[Interface element listing]
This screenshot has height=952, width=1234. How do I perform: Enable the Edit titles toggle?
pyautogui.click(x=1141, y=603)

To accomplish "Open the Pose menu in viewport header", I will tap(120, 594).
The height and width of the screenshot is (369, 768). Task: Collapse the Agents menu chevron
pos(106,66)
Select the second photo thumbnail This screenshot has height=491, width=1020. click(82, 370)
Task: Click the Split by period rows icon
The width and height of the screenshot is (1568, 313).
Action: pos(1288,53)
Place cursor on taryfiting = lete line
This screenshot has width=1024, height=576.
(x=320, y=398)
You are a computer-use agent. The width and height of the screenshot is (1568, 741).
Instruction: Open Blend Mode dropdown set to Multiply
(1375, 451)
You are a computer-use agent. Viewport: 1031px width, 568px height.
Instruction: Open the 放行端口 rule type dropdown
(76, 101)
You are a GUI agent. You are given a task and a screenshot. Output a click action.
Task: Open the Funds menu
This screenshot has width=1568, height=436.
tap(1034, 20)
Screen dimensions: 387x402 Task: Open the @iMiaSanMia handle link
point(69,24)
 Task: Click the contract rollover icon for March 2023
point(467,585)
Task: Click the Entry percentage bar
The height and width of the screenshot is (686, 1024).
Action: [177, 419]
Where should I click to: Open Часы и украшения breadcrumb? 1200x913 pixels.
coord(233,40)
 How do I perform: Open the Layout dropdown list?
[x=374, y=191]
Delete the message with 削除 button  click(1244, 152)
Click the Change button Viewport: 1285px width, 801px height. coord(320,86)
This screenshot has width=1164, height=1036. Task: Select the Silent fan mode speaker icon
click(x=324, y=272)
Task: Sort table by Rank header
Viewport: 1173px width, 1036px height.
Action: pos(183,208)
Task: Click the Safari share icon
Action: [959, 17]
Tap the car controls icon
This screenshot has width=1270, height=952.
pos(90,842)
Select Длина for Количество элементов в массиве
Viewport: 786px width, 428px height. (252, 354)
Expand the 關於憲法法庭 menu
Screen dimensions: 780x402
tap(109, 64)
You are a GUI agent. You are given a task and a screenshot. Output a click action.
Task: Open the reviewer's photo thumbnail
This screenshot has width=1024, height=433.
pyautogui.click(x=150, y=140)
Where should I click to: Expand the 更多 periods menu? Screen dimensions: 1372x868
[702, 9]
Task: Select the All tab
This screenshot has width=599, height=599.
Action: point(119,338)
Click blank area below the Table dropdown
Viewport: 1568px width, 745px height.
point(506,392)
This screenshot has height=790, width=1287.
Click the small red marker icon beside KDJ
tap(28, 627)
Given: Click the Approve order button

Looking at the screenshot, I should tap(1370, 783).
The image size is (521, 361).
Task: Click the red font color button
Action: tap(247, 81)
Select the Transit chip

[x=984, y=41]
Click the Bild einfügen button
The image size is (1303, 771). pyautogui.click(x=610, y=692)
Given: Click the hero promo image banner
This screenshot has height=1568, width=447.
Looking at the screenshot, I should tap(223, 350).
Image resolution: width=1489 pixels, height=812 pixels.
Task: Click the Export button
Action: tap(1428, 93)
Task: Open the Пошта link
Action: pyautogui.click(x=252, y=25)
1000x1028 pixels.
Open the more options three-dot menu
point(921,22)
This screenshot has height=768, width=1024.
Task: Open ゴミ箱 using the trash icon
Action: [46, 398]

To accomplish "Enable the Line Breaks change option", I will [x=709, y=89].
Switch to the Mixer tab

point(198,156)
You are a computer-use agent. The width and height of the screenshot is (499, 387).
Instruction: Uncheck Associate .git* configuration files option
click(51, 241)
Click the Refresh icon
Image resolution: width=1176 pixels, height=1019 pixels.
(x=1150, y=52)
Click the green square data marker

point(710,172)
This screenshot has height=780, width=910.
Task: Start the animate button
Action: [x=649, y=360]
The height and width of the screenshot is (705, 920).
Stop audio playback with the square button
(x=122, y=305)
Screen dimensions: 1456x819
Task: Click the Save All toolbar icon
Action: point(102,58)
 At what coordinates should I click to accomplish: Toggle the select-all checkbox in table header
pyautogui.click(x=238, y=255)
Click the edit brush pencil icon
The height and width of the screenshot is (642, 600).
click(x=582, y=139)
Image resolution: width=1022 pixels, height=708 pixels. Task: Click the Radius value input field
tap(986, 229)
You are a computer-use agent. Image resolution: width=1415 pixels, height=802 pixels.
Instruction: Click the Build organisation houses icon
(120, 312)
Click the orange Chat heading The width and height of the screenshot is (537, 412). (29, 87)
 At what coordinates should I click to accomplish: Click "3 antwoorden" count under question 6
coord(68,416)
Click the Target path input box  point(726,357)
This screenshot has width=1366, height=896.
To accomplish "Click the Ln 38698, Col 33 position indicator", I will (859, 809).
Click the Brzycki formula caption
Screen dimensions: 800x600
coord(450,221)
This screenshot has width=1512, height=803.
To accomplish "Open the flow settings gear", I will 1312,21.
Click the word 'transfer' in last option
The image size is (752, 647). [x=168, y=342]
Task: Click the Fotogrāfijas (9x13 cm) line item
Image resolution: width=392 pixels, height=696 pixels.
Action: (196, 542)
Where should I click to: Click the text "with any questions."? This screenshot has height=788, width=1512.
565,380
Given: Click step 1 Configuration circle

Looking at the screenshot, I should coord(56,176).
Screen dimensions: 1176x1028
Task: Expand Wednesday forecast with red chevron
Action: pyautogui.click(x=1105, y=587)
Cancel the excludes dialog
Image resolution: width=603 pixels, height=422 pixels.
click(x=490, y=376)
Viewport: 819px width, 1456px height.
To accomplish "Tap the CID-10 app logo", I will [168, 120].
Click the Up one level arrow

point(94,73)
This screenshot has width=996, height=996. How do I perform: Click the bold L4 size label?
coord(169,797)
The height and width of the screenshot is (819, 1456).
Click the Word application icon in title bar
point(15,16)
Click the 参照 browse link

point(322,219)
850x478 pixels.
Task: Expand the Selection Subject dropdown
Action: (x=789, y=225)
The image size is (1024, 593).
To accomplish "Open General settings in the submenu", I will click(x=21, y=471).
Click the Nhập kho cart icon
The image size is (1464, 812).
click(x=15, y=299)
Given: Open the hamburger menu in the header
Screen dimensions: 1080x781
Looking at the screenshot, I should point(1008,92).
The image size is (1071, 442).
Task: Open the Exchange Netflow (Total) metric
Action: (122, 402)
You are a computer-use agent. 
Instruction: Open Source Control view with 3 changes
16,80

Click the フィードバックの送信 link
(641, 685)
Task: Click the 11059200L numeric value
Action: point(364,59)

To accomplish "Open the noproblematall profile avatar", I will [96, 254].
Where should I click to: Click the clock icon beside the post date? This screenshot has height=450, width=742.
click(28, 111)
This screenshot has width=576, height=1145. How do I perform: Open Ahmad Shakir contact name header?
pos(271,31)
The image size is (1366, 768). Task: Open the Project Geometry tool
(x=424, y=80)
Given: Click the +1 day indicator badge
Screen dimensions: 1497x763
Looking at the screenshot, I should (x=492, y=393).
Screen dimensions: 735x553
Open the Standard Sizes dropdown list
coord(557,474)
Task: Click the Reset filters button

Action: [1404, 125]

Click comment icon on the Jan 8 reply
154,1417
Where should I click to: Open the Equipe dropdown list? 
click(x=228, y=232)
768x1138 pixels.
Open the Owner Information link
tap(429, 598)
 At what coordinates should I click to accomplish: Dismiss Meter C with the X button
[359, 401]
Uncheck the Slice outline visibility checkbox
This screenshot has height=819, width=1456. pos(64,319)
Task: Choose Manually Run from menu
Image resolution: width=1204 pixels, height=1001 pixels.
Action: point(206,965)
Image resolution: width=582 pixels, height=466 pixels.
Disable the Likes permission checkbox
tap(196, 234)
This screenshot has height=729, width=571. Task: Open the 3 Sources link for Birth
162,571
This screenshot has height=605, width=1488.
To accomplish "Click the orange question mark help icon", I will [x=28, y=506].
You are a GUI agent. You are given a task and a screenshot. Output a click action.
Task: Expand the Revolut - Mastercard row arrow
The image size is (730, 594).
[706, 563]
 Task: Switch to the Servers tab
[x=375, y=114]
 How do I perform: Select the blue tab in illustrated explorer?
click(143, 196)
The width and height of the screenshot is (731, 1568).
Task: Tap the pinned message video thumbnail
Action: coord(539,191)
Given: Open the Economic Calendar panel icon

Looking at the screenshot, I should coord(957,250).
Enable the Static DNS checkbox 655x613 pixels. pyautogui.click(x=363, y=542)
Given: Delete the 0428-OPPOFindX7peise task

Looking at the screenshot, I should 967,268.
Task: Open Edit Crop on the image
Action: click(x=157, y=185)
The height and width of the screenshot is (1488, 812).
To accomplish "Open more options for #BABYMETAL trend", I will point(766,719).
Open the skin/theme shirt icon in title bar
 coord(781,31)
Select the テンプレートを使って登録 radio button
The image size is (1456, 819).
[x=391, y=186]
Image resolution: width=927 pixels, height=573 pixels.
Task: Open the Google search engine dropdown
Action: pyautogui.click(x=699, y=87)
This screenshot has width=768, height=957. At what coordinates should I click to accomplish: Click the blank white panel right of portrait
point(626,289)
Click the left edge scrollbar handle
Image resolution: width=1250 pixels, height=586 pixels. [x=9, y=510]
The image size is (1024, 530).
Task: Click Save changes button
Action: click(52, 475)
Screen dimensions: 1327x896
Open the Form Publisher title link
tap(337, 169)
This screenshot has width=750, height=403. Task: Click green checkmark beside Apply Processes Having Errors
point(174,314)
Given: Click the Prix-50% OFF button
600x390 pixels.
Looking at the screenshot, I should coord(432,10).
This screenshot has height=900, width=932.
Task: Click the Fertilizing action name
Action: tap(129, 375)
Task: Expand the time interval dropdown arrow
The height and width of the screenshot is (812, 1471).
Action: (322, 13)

▶ _Stated task_:
Convert the listing, from the line containing "This screenshot has height=729, width=571." through the line containing "Action: click(x=157, y=185)", into a Markdown table with the columns Row and Line. Number each row and skip blank lines.

▶ _The solution_:
| Row | Line |
|---|---|
| 1 | This screenshot has height=729, width=571. Task: Open the 3 Sources link for Birth |
| 2 | 162,571 |
| 3 | This screenshot has height=605, width=1488. |
| 4 | To accomplish "Click the orange question mark help icon", I will [x=28, y=506]. |
| 5 | You are a GUI agent. You are given a task and a screenshot. Output a click action. |
| 6 | Task: Expand the Revolut - Mastercard row arrow |
| 7 | The image size is (730, 594). |
| 8 | [706, 563] |
| 9 |  Task: Switch to the Servers tab |
| 10 | [x=375, y=114] |
| 11 |  How do I perform: Select the blue tab in illustrated explorer? |
| 12 | click(143, 196) |
| 13 | The width and height of the screenshot is (731, 1568). |
| 14 | Task: Tap the pinned message video thumbnail |
| 15 | Action: coord(539,191) |
| 16 | Given: Open the Economic Calendar panel icon |
| 17 | Looking at the screenshot, I should coord(957,250). |
| 18 | Enable the Static DNS checkbox 655x613 pixels. pyautogui.click(x=363, y=542) |
| 19 | Given: Delete the 0428-OPPOFindX7peise task |
| 20 | Looking at the screenshot, I should 967,268. |
| 21 | Task: Open Edit Crop on the image |
| 22 | Action: click(x=157, y=185) |